**Your instructions:**
Reproduction of part of the material below, pictures omitted: copy exactly, and only, the lines starting with the one with "Task: Open the Окна window settings" and going on through the one with "Click the 型号".

*** Opening Given records ***

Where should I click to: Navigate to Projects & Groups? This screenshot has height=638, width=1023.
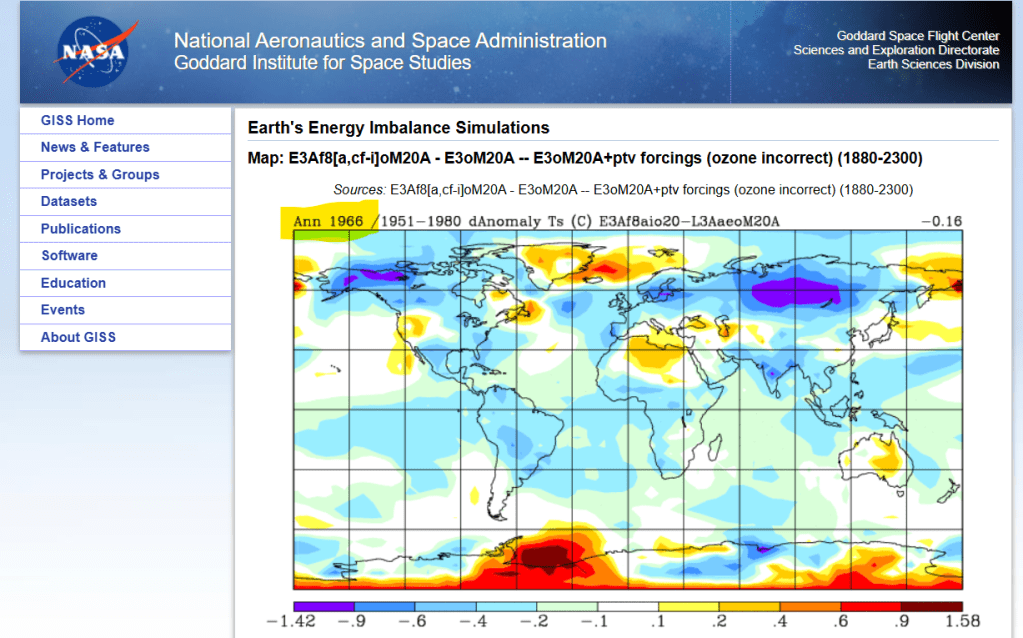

*** Closing Given records ***
*** Opening Given records ***

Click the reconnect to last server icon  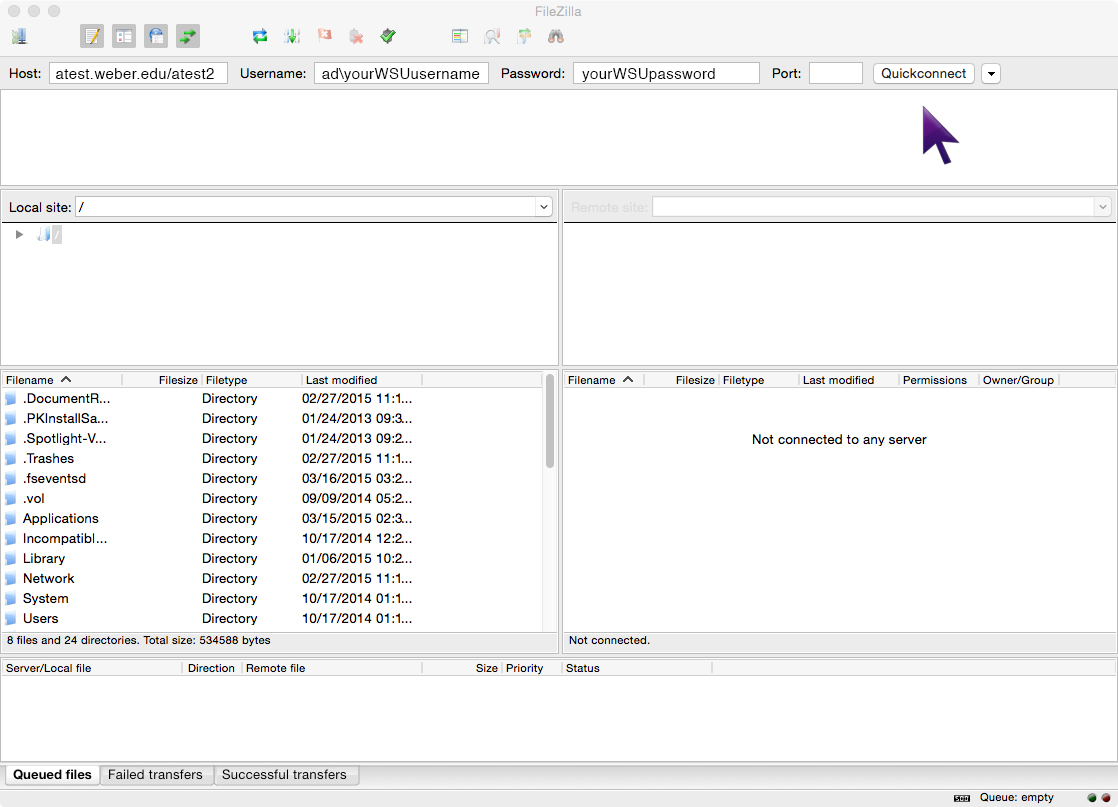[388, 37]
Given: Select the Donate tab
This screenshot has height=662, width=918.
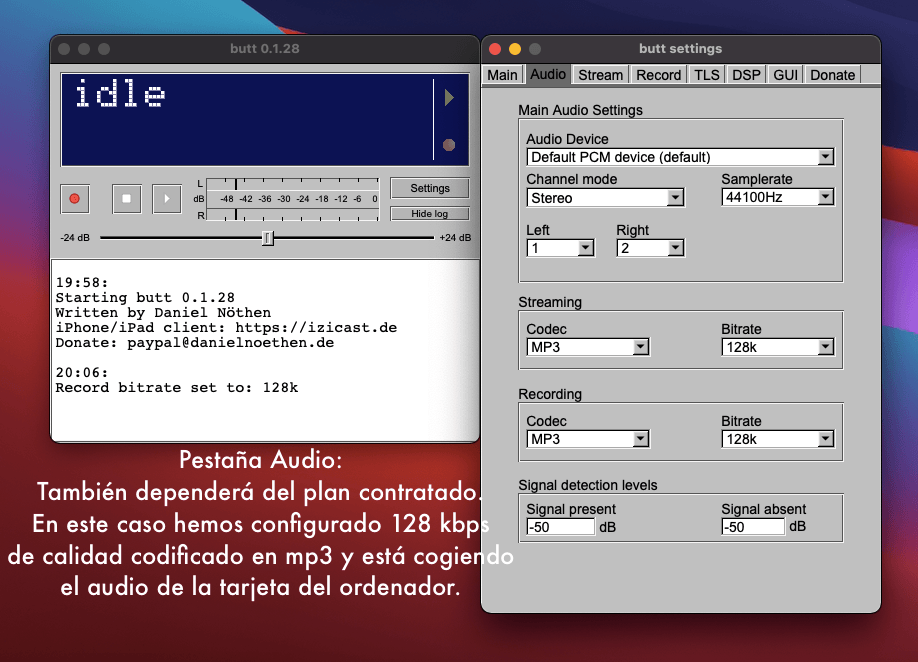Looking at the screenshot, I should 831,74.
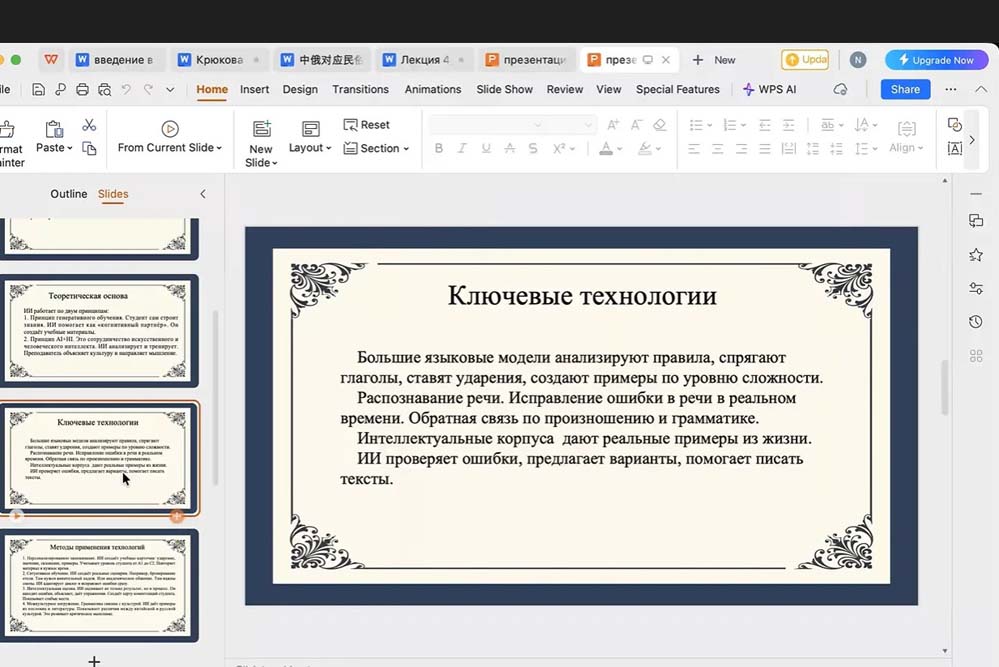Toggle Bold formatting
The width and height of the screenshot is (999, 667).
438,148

*** Closing Given records ***
*** Opening Given records ***

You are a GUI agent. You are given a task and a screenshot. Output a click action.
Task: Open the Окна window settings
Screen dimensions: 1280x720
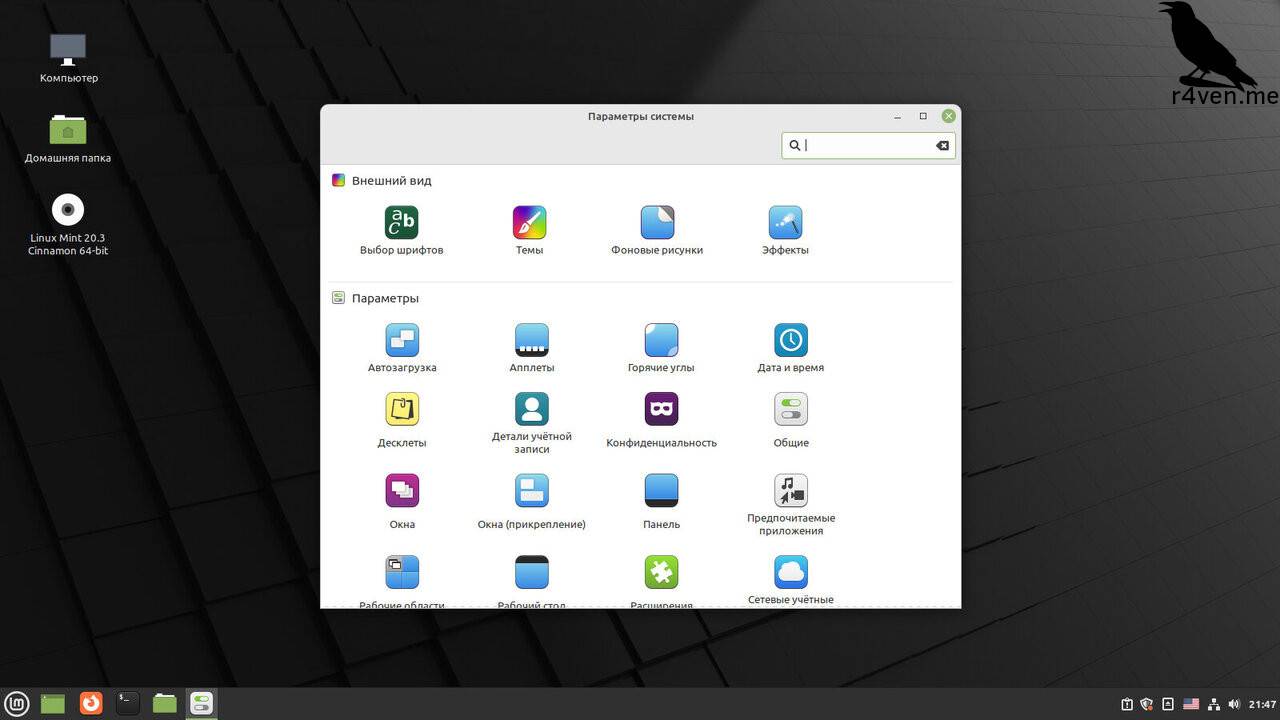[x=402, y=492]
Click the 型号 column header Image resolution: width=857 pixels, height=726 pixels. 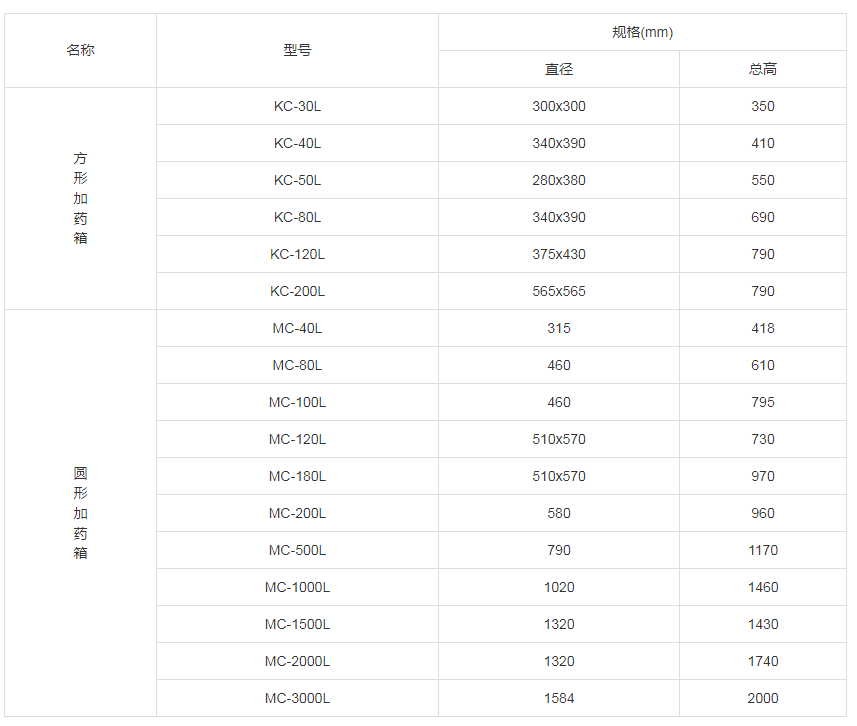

*** Closing Given records ***

**Your solution:**
Task: Open the Окна window settings
Screen dimensions: 1280x720
[x=402, y=492]
Click the 型号 column header Image resolution: width=857 pixels, height=726 pixels. 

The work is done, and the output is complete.